This thesis has two main research questions. The first applies the methods developed by Wilbert Heeringa using Levenshtein-distance and aggregative statistics to the linguistic data provided by Mennecier, the second aiming to test whether Levenshtein distance is suitable for automatic detection of loanwords in linguistic data. A secondary goal in these two main theses is to test whether the reduction of the wordlist used in the analysis will have a significant impact on the results.
The first thesis analysed can be formulated as follows. It has been proved that the Levenshtein-measure is effective in separating dialects within a single language; we aim to prove that it will work equally well to separate two different language groups. We assume this to be a straightforward task and will make use of the preclassifications made by Mennecier to reinforce this claim.

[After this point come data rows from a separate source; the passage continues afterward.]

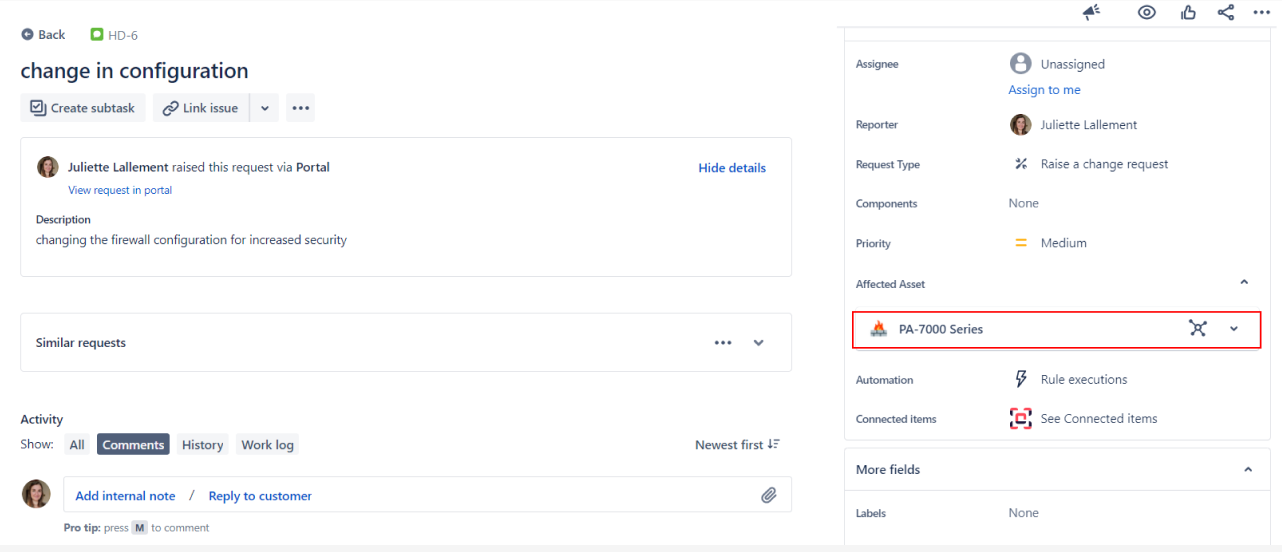Click the attachment paperclip icon
The height and width of the screenshot is (552, 1282).
pyautogui.click(x=769, y=495)
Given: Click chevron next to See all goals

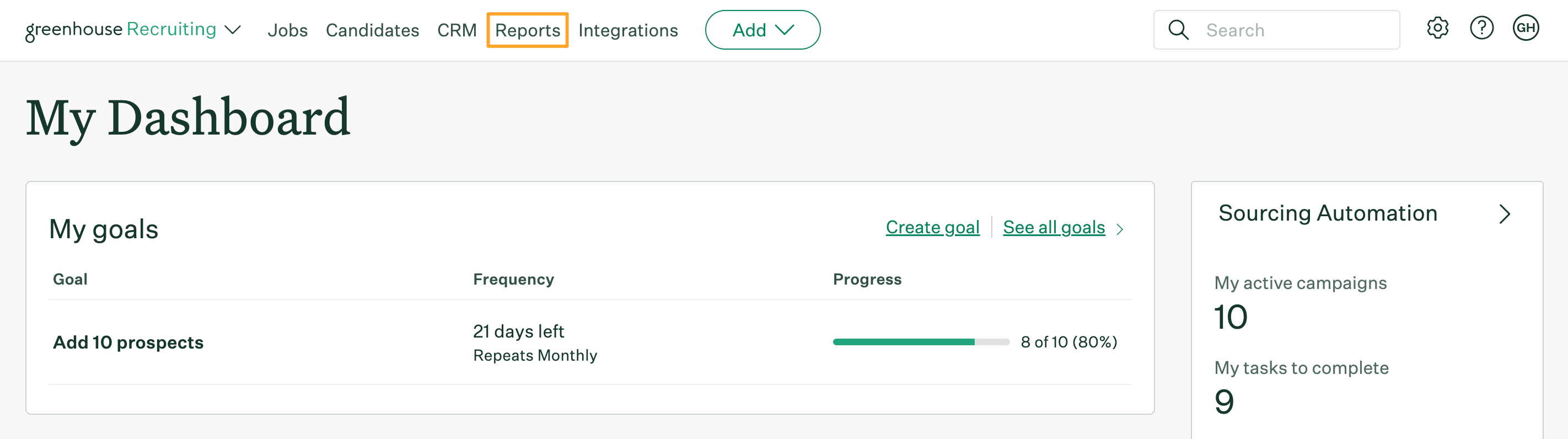Looking at the screenshot, I should tap(1120, 229).
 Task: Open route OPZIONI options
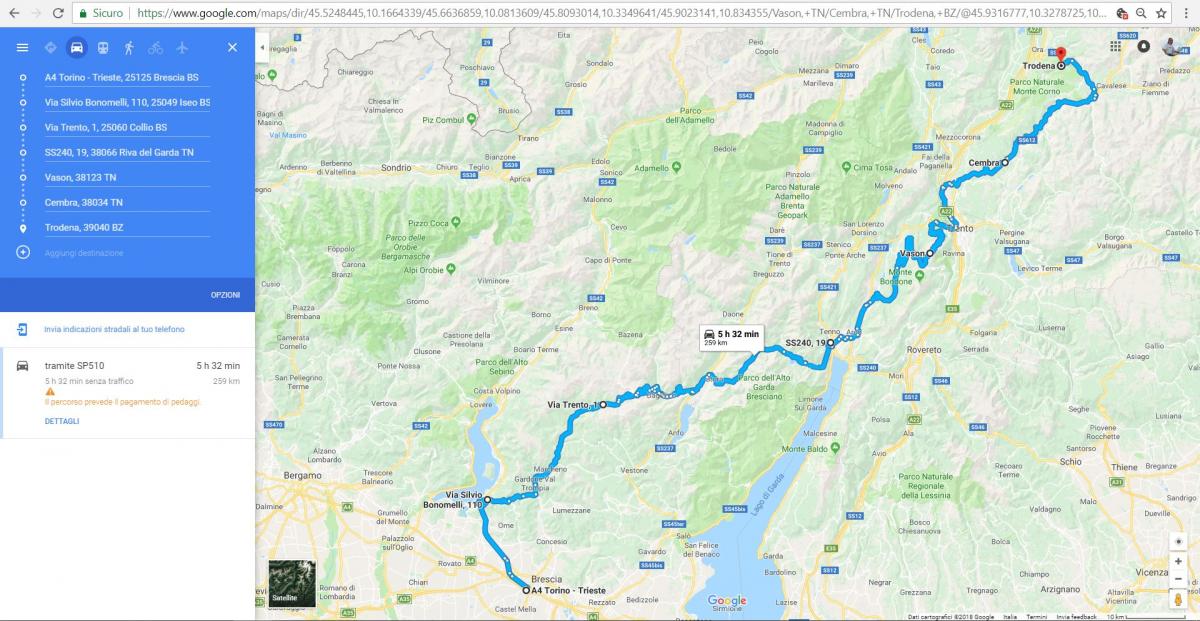tap(225, 295)
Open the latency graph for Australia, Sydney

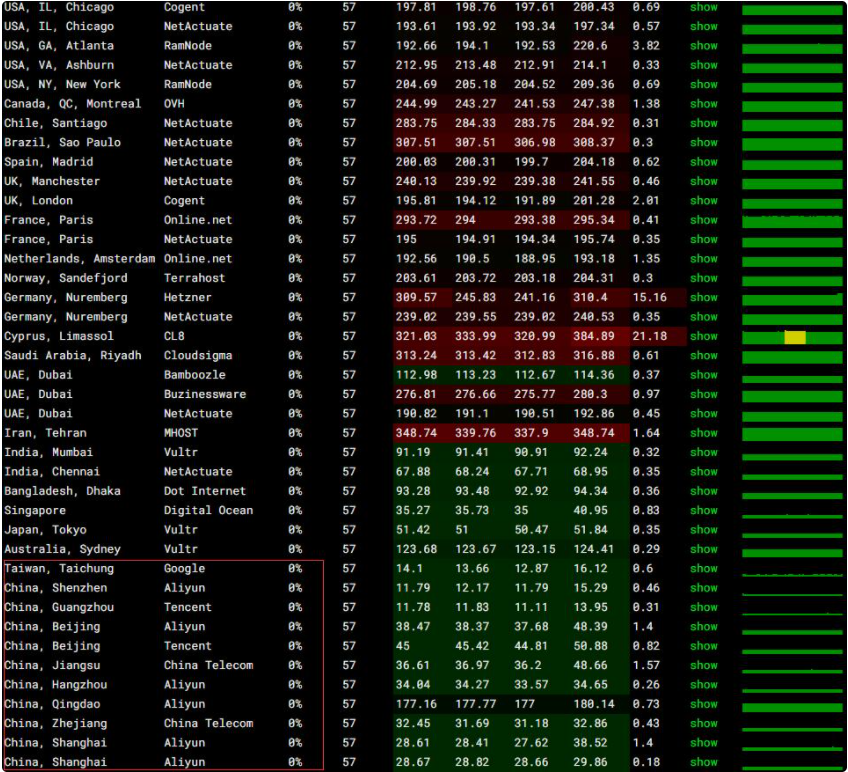792,550
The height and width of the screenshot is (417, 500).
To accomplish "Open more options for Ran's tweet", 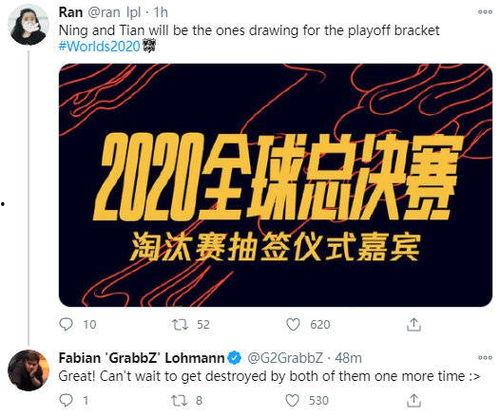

Secondly, we aim to discover whether Levenshtein-distance can be adopted to automatically detect loanwords in phonetic transcriptions. To this end a novel use of Precision/Recall analysis is used on the data, using the preclassification made by Mennecier. Next, the distribution of edit-distances for each pair of respondents is analysed as a mix of distributions, by means of the EM-algorithm, which is also a novel approach to the analysis of phonetic transcriptions.
The tertiary goal, analysed in both main theses, is to test whether reducing the full word-list used in this research to only the words in the Swadesh-100 and Swadesh-200 wordlist will significantly impact the results of the analysis. This will be further clarified in the body of the thesis.